What follows is a set of records. Repeat every one of them exactly.

[Records from a collection]
• • •

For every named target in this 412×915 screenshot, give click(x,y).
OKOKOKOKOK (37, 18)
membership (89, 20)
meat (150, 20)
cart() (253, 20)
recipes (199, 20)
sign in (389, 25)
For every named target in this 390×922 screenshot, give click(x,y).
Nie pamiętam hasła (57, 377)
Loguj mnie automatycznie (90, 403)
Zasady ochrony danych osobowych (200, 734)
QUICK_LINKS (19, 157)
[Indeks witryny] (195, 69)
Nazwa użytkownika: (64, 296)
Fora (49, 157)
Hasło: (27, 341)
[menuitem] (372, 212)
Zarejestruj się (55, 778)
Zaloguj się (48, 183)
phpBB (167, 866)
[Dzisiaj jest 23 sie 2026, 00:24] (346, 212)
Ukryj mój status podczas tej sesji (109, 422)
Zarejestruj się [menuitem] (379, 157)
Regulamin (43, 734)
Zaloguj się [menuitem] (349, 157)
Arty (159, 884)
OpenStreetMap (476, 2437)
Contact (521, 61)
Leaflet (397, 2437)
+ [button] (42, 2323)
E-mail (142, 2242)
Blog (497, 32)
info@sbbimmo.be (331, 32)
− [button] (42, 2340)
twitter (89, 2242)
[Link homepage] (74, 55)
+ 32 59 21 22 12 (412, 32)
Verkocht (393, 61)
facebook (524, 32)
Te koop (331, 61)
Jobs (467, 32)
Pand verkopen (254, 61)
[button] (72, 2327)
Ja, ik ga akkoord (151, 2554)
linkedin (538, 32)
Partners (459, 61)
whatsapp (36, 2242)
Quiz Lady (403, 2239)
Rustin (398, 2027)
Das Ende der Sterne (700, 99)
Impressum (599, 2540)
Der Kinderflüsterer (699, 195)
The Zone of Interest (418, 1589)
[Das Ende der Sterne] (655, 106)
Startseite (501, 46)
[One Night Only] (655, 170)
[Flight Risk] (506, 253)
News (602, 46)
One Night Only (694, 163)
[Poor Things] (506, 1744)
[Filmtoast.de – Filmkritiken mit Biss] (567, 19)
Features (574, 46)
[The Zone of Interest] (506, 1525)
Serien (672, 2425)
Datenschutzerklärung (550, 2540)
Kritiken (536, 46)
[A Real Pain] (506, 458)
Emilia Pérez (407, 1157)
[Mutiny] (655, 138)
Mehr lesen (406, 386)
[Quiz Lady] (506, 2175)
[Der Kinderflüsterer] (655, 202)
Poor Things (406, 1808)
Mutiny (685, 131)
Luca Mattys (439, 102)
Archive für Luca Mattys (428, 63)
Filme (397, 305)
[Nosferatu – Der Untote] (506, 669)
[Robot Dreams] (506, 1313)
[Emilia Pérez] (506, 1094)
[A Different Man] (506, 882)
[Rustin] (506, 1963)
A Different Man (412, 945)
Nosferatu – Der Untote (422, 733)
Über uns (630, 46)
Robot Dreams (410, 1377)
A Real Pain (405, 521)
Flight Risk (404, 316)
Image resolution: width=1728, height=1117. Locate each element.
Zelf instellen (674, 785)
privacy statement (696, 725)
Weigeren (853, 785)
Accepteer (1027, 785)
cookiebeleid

• • •

### Output of the exercise
For every named target in this 412×915 screenshot, give click(x,y).
OKOKOKOKOK (37, 18)
membership (89, 20)
meat (150, 20)
cart() (253, 20)
recipes (199, 20)
sign in (389, 25)
For every named target in this 390×922 screenshot, give click(x,y).
Nie pamiętam hasła (57, 377)
Loguj mnie automatycznie (90, 403)
Zasady ochrony danych osobowych (200, 734)
QUICK_LINKS (19, 157)
[Indeks witryny] (195, 69)
Nazwa użytkownika: (64, 296)
Fora (49, 157)
Hasło: (27, 341)
[menuitem] (372, 212)
Zarejestruj się (55, 778)
Zaloguj się (48, 183)
phpBB (167, 866)
[Dzisiaj jest 23 sie 2026, 00:24] (346, 212)
Ukryj mój status podczas tej sesji (109, 422)
Zarejestruj się [menuitem] (379, 157)
Regulamin (43, 734)
Zaloguj się [menuitem] (349, 157)
Arty (159, 884)
OpenStreetMap (476, 2437)
Contact (521, 61)
Leaflet (397, 2437)
+ [button] (42, 2323)
E-mail (142, 2242)
Blog (497, 32)
info@sbbimmo.be (331, 32)
− [button] (42, 2340)
twitter (89, 2242)
[Link homepage] (74, 55)
+ 32 59 21 22 12 (412, 32)
Verkocht (393, 61)
facebook (524, 32)
Te koop (331, 61)
Jobs (467, 32)
Pand verkopen (254, 61)
[button] (72, 2327)
Ja, ik ga akkoord (151, 2554)
linkedin (538, 32)
Partners (459, 61)
whatsapp (36, 2242)
Quiz Lady (403, 2239)
Rustin (398, 2027)
Das Ende der Sterne (700, 99)
Impressum (599, 2540)
Der Kinderflüsterer (699, 195)
The Zone of Interest (418, 1589)
[Das Ende der Sterne] (655, 106)
Startseite (501, 46)
[One Night Only] (655, 170)
[Flight Risk] (506, 253)
News (602, 46)
One Night Only (694, 163)
[Poor Things] (506, 1744)
[Filmtoast.de – Filmkritiken mit Biss] (567, 19)
Features (574, 46)
[The Zone of Interest] (506, 1525)
Serien (672, 2425)
Datenschutzerklärung (550, 2540)
Kritiken (536, 46)
[A Real Pain] (506, 458)
Emilia Pérez (407, 1157)
[Mutiny] (655, 138)
Mehr lesen (406, 386)
[Quiz Lady] (506, 2175)
[Der Kinderflüsterer] (655, 202)
Poor Things (406, 1808)
Mutiny (685, 131)
Luca Mattys (439, 102)
Archive für Luca Mattys (428, 63)
Filme (397, 305)
[Nosferatu – Der Untote] (506, 669)
[Robot Dreams] (506, 1313)
[Emilia Pérez] (506, 1094)
[A Different Man] (506, 882)
[Rustin] (506, 1963)
A Different Man (412, 945)
Nosferatu – Der Untote (422, 733)
Über uns (630, 46)
Robot Dreams (410, 1377)
A Real Pain (405, 521)
Flight Risk (404, 316)
Image resolution: width=1728, height=1117. Locate each element.
Zelf instellen (674, 785)
privacy statement (696, 725)
Weigeren (853, 785)
Accepteer (1027, 785)
cookiebeleid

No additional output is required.